===== DATA RECORDS =====
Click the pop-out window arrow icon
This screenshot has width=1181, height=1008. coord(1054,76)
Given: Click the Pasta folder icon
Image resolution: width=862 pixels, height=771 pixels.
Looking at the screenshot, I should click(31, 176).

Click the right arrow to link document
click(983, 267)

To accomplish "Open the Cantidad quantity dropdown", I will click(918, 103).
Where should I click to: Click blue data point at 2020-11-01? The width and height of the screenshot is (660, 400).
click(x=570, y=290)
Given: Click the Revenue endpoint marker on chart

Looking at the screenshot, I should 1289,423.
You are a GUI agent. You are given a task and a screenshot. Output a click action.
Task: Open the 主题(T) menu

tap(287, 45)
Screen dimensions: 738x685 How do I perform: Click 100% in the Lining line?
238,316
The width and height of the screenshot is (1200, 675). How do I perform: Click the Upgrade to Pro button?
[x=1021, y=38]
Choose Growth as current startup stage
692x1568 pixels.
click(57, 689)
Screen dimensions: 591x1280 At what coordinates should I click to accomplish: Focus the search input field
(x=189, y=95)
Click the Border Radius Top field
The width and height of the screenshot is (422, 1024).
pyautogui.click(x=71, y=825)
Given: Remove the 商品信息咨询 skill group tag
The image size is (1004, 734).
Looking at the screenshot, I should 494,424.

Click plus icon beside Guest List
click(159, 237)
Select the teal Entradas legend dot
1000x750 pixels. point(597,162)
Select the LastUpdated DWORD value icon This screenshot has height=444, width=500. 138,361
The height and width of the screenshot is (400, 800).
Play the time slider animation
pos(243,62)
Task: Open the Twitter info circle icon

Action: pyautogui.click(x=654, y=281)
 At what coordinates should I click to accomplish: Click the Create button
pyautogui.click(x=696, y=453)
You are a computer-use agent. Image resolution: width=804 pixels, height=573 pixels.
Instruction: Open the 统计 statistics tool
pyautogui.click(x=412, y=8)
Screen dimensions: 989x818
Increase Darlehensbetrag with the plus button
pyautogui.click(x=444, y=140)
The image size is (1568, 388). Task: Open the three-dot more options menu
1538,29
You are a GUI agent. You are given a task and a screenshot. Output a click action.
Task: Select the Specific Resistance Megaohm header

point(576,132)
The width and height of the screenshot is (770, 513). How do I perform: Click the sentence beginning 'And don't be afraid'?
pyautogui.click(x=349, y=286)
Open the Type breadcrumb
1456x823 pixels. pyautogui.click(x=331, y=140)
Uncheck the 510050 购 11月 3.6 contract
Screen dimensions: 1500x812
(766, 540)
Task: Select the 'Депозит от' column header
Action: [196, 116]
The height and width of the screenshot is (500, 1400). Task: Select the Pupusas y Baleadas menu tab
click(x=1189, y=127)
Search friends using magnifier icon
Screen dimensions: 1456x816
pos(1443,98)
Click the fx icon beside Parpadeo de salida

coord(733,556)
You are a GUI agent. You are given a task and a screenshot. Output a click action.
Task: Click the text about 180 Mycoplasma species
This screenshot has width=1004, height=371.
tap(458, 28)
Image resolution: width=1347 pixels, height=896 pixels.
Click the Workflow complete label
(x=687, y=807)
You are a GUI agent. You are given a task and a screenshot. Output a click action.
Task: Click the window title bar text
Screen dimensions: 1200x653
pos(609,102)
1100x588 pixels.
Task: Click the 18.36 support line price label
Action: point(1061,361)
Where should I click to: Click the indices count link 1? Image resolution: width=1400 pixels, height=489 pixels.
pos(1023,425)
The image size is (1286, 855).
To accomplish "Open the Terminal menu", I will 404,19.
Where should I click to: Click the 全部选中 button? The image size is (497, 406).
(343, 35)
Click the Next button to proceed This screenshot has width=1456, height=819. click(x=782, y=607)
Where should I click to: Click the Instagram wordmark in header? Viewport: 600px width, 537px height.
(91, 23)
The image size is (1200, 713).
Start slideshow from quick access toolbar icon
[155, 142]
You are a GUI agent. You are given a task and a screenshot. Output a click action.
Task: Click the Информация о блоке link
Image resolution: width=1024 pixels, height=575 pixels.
=====
_YOUR INSTRUCTIONS_
Set out every record in full, exactly as given.

_SOLUTION FOR THIS TASK_
Click the pop-out window arrow icon
This screenshot has width=1181, height=1008. coord(1054,76)
Given: Click the Pasta folder icon
Image resolution: width=862 pixels, height=771 pixels.
Looking at the screenshot, I should click(31, 176).

Click the right arrow to link document
click(983, 267)

To accomplish "Open the Cantidad quantity dropdown", I will click(918, 103).
Where should I click to: Click blue data point at 2020-11-01? The width and height of the screenshot is (660, 400).
click(x=570, y=290)
Given: Click the Revenue endpoint marker on chart

Looking at the screenshot, I should 1289,423.
You are a GUI agent. You are given a task and a screenshot. Output a click action.
Task: Open the 主题(T) menu

tap(287, 45)
Screen dimensions: 738x685 How do I perform: Click 100% in the Lining line?
238,316
The width and height of the screenshot is (1200, 675). How do I perform: Click the Upgrade to Pro button?
[x=1021, y=38]
Choose Growth as current startup stage
692x1568 pixels.
click(57, 689)
Screen dimensions: 591x1280 At what coordinates should I click to accomplish: Focus the search input field
(x=189, y=95)
Click the Border Radius Top field
The width and height of the screenshot is (422, 1024).
pyautogui.click(x=71, y=825)
Given: Remove the 商品信息咨询 skill group tag
The image size is (1004, 734).
Looking at the screenshot, I should 494,424.

Click plus icon beside Guest List
click(159, 237)
Select the teal Entradas legend dot
1000x750 pixels. point(597,162)
Select the LastUpdated DWORD value icon This screenshot has height=444, width=500. 138,361
The height and width of the screenshot is (400, 800).
Play the time slider animation
pos(243,62)
Task: Open the Twitter info circle icon

Action: pyautogui.click(x=654, y=281)
 At what coordinates should I click to accomplish: Click the Create button
pyautogui.click(x=696, y=453)
You are a computer-use agent. Image resolution: width=804 pixels, height=573 pixels.
Instruction: Open the 统计 statistics tool
pyautogui.click(x=412, y=8)
Screen dimensions: 989x818
Increase Darlehensbetrag with the plus button
pyautogui.click(x=444, y=140)
The image size is (1568, 388). Task: Open the three-dot more options menu
1538,29
You are a GUI agent. You are given a task and a screenshot. Output a click action.
Task: Select the Specific Resistance Megaohm header

point(576,132)
The width and height of the screenshot is (770, 513). How do I perform: Click the sentence beginning 'And don't be afraid'?
pyautogui.click(x=349, y=286)
Open the Type breadcrumb
1456x823 pixels. pyautogui.click(x=331, y=140)
Uncheck the 510050 购 11月 3.6 contract
Screen dimensions: 1500x812
(766, 540)
Task: Select the 'Депозит от' column header
Action: [196, 116]
The height and width of the screenshot is (500, 1400). Task: Select the Pupusas y Baleadas menu tab
click(x=1189, y=127)
Search friends using magnifier icon
Screen dimensions: 1456x816
pos(1443,98)
Click the fx icon beside Parpadeo de salida

coord(733,556)
You are a GUI agent. You are given a task and a screenshot. Output a click action.
Task: Click the text about 180 Mycoplasma species
This screenshot has width=1004, height=371.
tap(458, 28)
Image resolution: width=1347 pixels, height=896 pixels.
Click the Workflow complete label
(x=687, y=807)
You are a GUI agent. You are given a task and a screenshot. Output a click action.
Task: Click the window title bar text
Screen dimensions: 1200x653
pos(609,102)
1100x588 pixels.
Task: Click the 18.36 support line price label
Action: point(1061,361)
Where should I click to: Click the indices count link 1? Image resolution: width=1400 pixels, height=489 pixels.
pos(1023,425)
The image size is (1286, 855).
To accomplish "Open the Terminal menu", I will 404,19.
Where should I click to: Click the 全部选中 button? The image size is (497, 406).
(343, 35)
Click the Next button to proceed This screenshot has width=1456, height=819. click(x=782, y=607)
Where should I click to: Click the Instagram wordmark in header? Viewport: 600px width, 537px height.
(91, 23)
The image size is (1200, 713).
Start slideshow from quick access toolbar icon
[155, 142]
You are a GUI agent. You are given a task and a screenshot. Output a click action.
Task: Click the Информация о блоке link
Image resolution: width=1024 pixels, height=575 pixels.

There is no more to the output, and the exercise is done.